Should the amount of the debt assumed by the purchaser of the apartment building have been included in Mrs. Crane's calculation of the amount realized on the sale?
Crane argued that the "property" she acquired upon her husband's death was simply the equity in the land and building, which was the excess of the value of the land and building over the then-existing mortgage (i.e. the equity was zero based on the facts). As a result, she argued that the amount she realized on the sale of the building was her net cash received: $2,500.
The Commissioner of the IRS claimed that the property inherited by Crane was the building and land itself, not merely the equity in the building and land. This position had the merit of comporting with the facts at hand: prior to selling the property, Mrs. Crane had been allowed depreciation deductions in excess of $25,000 on the building.

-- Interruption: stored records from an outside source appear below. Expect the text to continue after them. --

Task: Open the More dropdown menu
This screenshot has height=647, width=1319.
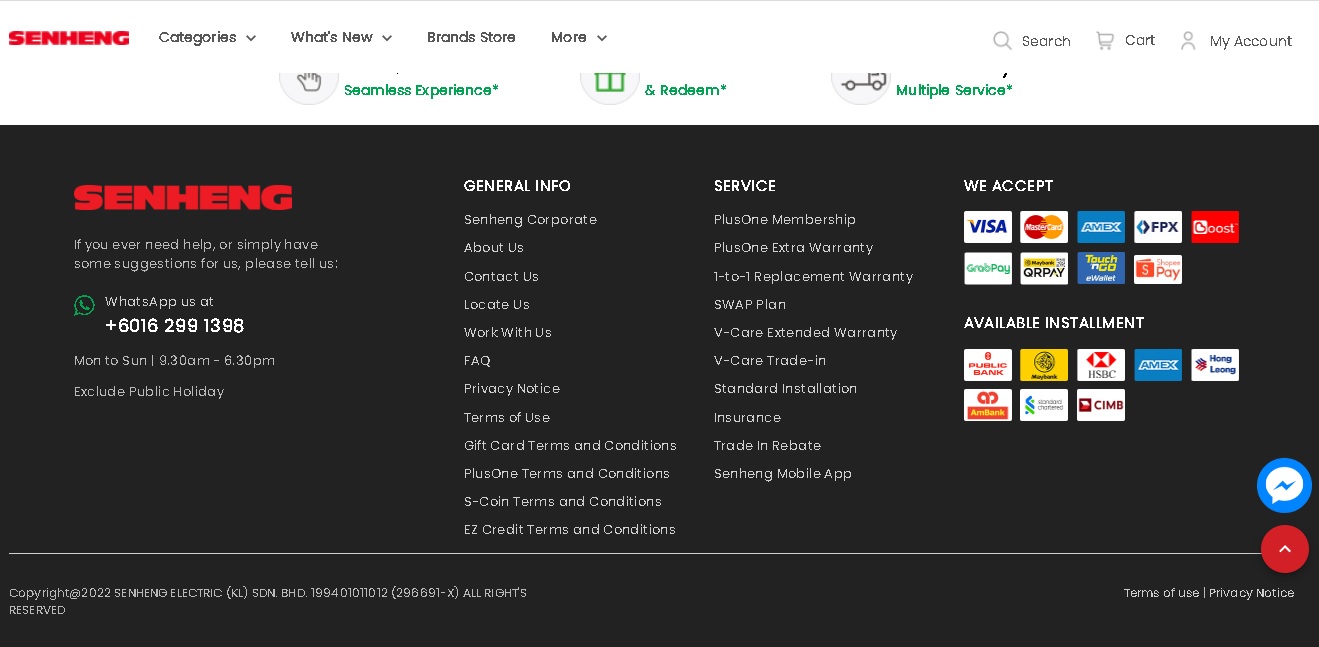Action: coord(578,38)
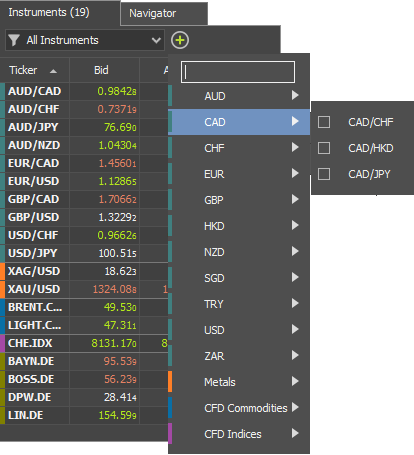Viewport: 414px width, 455px height.
Task: Click the Bid column header
Action: tap(101, 70)
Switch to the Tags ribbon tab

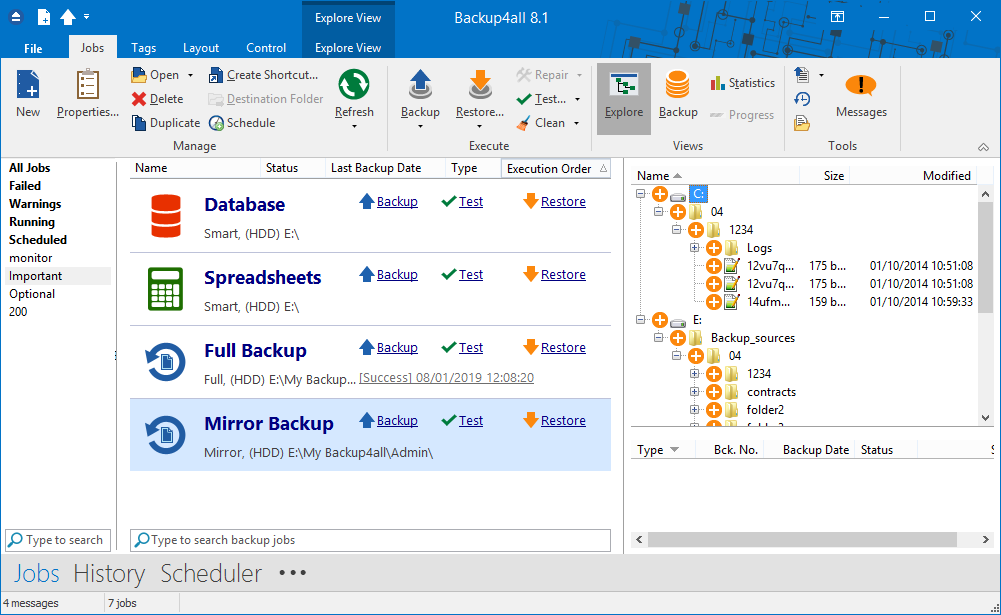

Correspondingly, the Commissioner argued that Crane, through the sale of the building and land, received an amount equal to the net of the cash received in addition to the amount of debt assumed by the purchaser.
The Court first sided with the Commissioner, agreeing with its construction of the relevant statutory provision that addresses the basis of "property" inherited. The Court found no basis to think "equity" was a synonym for "property." In addition, the Court was troubled by the administrative complications that would be caused by replacing "property" with "equity" when determining depreciation, and by turning over administrative rules that had existed for some time.
Second, the Court determined that the amount Mrs. Crane realized from the sale of the "property" should be driven by the conclusion on the first issue. The Court sided with cases repudiating the claim that there must be an actual receipt of money or other property for a taxable gain to result from a transaction. Finally, the Court determined that a mortgagor who transfers a property subject to the mortgage benefits as if the purchaser had paid the mortgage on the property.
"We are ... concerned with the reality that an owner of property, mortgaged at a figure less than that at which the property will sell, must and will treat the conditions of the mortgage exactly as if they were his personal obligations. If he transfers subject to the mortgage, the benefit to him is as real and substantial as if the mortgage were discharged, or as if a personal debt in an equal amount had been assumed by another."
This case supports the doctrine of U.S. income tax law that a seller of property subject to a nonrecourse debt (as opposed to a recourse debt where the seller may remain liable for any unsatisfied balance remaining after the transfer) realizes an amount that includes the debt assumed by the purchaser. This is an important concept because a large percentage of real property is held subject to a mortgage or other debt and, therefore, the debt must be dealt with as a part of the sale of such property. As a result, when property encumbered by debt is sold, the tax consequences of the passing of the debt have a significant effect on the overall tax consequences of the sale. For example, in this case, a taxpayer who sold an apartment building for $3,000 was forced to recognize taxable income of over $24,000. Of course, the case also had the unintended collateral effect of legitimizing the idea that a taxpayer can purchase depreciable property with nonrecourse debt, a purchase the risk of which is largely borne by the lender, and (possibly) of realizing the interim tax benefit associated with increased depreciation and amortization deductions.
The result in Crane is specifically limited to situations where the property mortgage was less than the value of the property mortgaged. See footnotes 37 and 42. The reasoning cited, that the taxpayer will treat the property as his own in order to protect his equity investment, has been called the "Crane Economic Benefit Rule." That reasoning was turned on its head 36 years later in the case Commissioner v. Tufts , 461 U.S. 300 (1983), which addressed the situation that Crane had left unresolved.